**Soal Latihan**
Jawab pertanyaan berikut berdasarkan kutipan tentang tiga macam nafsu.
(a) Dari kata apa "ammarah" berasal?
(b) Pengadilan apa yang disebut paling tidak adil?
(c) Dengan hati seperti apa nafsu muthmainnah datang kepada Allah?

**Kutipan**
■ ■ ■ ■ ■
Dalam Al-Qur’an, pengertian nafs bermacam-macam. Paling tidak ada tiga : (1) Nafsu Ammarah, (2) Nafsu Lawwamah dan (3) Nafsu Muthma’innah.
Ammarah berasal dari kata amara. Dalam Surah Yusuf di sebutkan: “Sesungguhnya nafsu itu menyuruh (ammaratun ) berbuat jelek”. (Q.S. 12 : 53).
Ammarah artinya yang memerintahkan yang mendesahkan, atau yang mengajak. Nafsu ini merupakan nafsu dalam tingkatan yang paling rendah, nafsu yang masih suka menyuruh orang mengikuti hawa nafsunya yang tunduk kepada ghadab dan syahwat serta sifat-sifat kebinatangannya.
Nafsu yang kebih tinggi adalah nafsu lawwamah. Jika seseorang mengetahui dirinya selalu mengikuti nafsunya, lalu ia menyesali dan mengadili dosa-dosanya, itulah yang di sebut nafsu lawwamah, Allah bersumpah dengan macam pengadilan : “Aku bersumpah dengan hari kiamat dan aku bersumpah dengan nafsu lawamah”. (Q.S. 75 : 1-2). Ada tiga macam pengadilan, berurutan dari yang paling tidak adil hingga yang paling adil. Pengadilan yang paling tidak adil adalah pengadilan di dunia. Mungkin pengadilan di dunia ini merupakan pengadilan yang paling banyak tidak adilnya. Sebab di sini keadilan di ukur dengan seberapa kuat atau lemahnya seseorang. Lalu ada pengadilan yang agak adil, yakni pengadilan hati nurani, yang di sebut nafsu lawwamah. Diri kita menjadi hakim yang mengadili, yang membuat kita gelisah. Di situ tidak bisa lagi berbohong. Akan tetapi nafsu Lawwamah ini hanya bisa mengecam saja. Ia tidak bisa menjatuhkan hukuman kepada seseorang yang bersangkutan. Oleh karena itu, ada pengadilan yang paling adil, yaitu pengadilan hari kiamat. Di situ orang tidak bisa berdusta dan tidak bisa menghindar lagi. Di situ juga akan di tetapkan hukuman yang seadil adilnya. Tidak ada satupun orang yang luput dari pengadilan tuhan. Itulah pertama kali Allah bersumpah dengan hari kiamat. Yang terakhir, yakni diri yang paling tinggi adalah diri sesudah tunduk kepada kehendak Allah, yang sudah meninggalkan hawa nafsunya. Diri itulah yang kelak ketika kembali kepada tuhan hanya akan di sapa dengan penuh kemesraan : “Wahai jiwa yang tenang! Kembalilah kamu kepada tuhanmu dengan perasaan rela dan direlakan.” (Q.S. 89 : 27-28). Nafsu muthmainnah adalah orang yang datang kepada Allah dengan hati yang bersih.
■ ■ ■ ■ ■
**Data Tersimpan**
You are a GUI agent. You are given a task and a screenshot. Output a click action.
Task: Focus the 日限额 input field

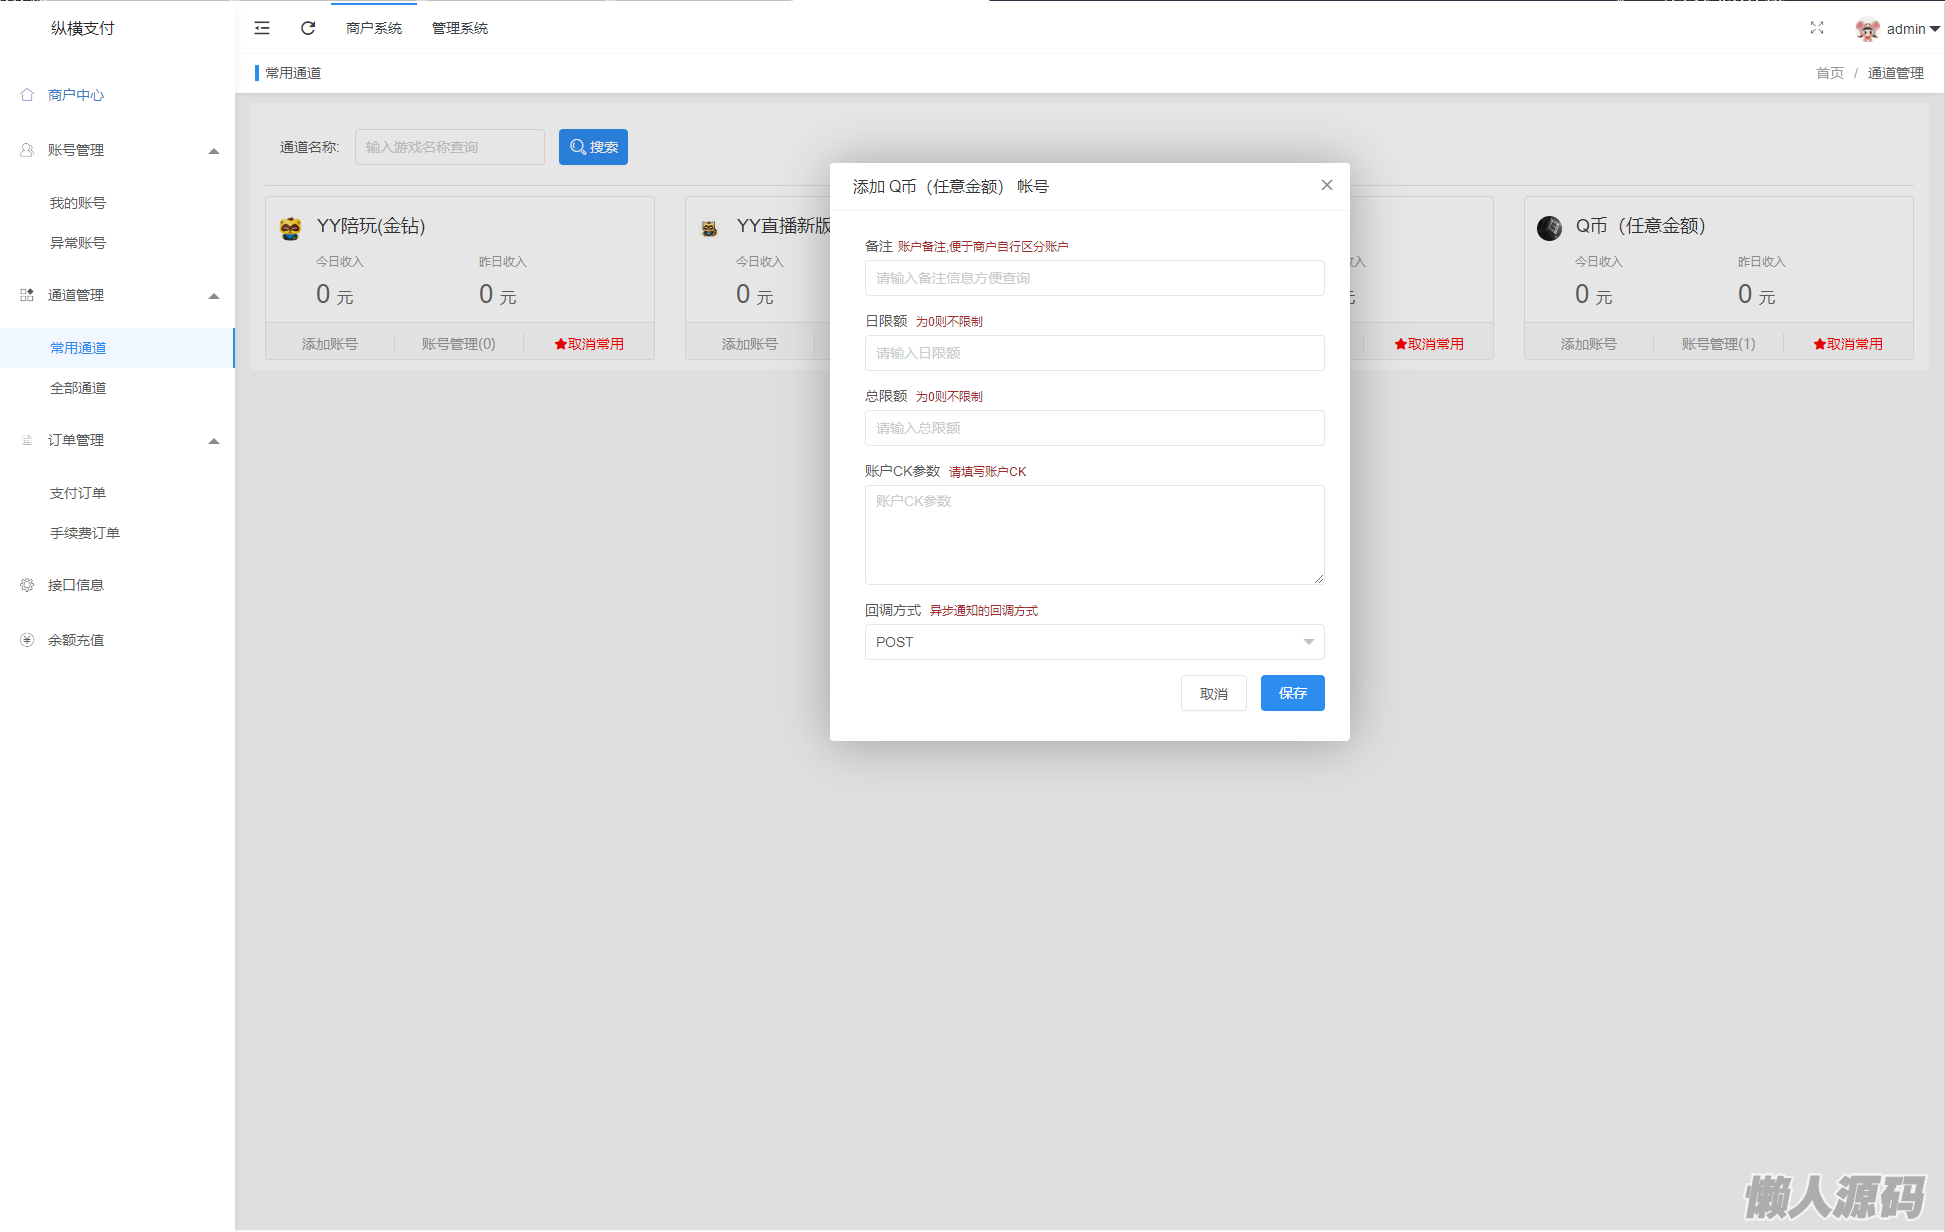(1094, 353)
■ ■ ■ ■ ■
**Jawaban Lengkap**
(a) Dari kata amara.
(b) Pengadilan di dunia.
(c) Dengan hati yang bersih.